“Apps should be free”, my friend, a chief technology officer at a local school, recently told me. “If we were to get great apps for little or no money, tablet devices would transform education. They would replace computers, calculators, and even textbooks.”
I get it–I really do. I have worked for businesses that serve education since 1997, and I am a parent whose son is in the public school system. I have seen budgets slashed to the bone, extraordinary teachers fired because of lack of funding, and bakes sales conducted to raise money for playground equipment. I applaud my friend’s passion to lower the total cost of ownership for technology in schools. But in this case, he’s wrong.
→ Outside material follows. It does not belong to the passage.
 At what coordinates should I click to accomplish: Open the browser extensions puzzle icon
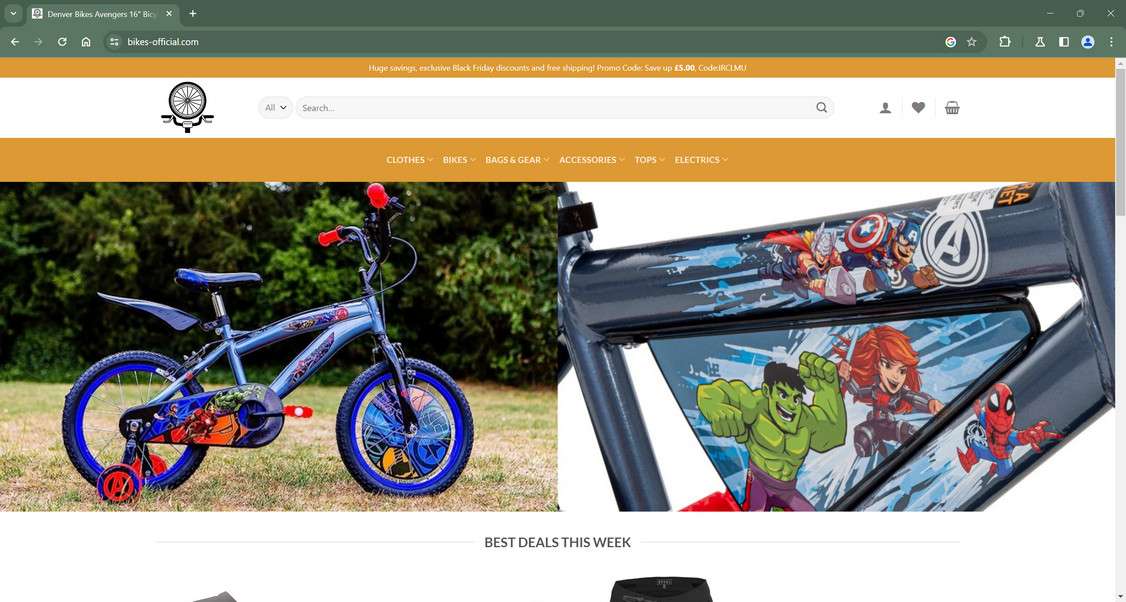coord(1005,42)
All apps should not be free, and when it comes to apps for tablet devices that educators view as essential to teaching, many educators agree with me. In the Business Edition of the 2012 National Survey on Mobile Technology for K-12 Education, IESD Inc.–an independent research firm in New York–asked educators, “What is the highest price you would expect to pay per student for an app considered ESSENTIAL for student instruction?” The choices were:
$15 to $39.99
$10 to $14.99
$6 to $9.99
$4.00 to $5.99
$2.00 to $3.99
$.99 to $1.99
I expect all apps to be free
Surprisingly, only 15.8% of educators–whose titles included CIO, CTO, and district instructional technology director–believed that all apps should be free if the app is considered essential to teaching. (A detailed breakdown of responses to each price category is available in the Business Edition of the report from IESD. The survey also asks a similar question about apps categorized as supplemental to teaching.)
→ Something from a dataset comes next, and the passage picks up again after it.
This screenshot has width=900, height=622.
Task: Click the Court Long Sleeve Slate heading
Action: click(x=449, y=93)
Why shouldn’t apps be free for education? Because creating and developing good content with exceptional interactivity for students is tough and it costs money. Those companies that do it well, that build content from the standards, and that agonize over the pedagogy and the interactivity, invest a lot of time and money. They key is providing the best content possible at the lowest price. That’s what great companies, those committed to improving education at affordable pricing, base their business upon.
My educator friend that wants all apps to be free, well, he is also right. He’s right because he wants technology to provide an overall, low cost of total ownership for education. He is an educator who wants value, and he aspires for technology that can be personalized, engaging, and interactive for students. And everything about that is right.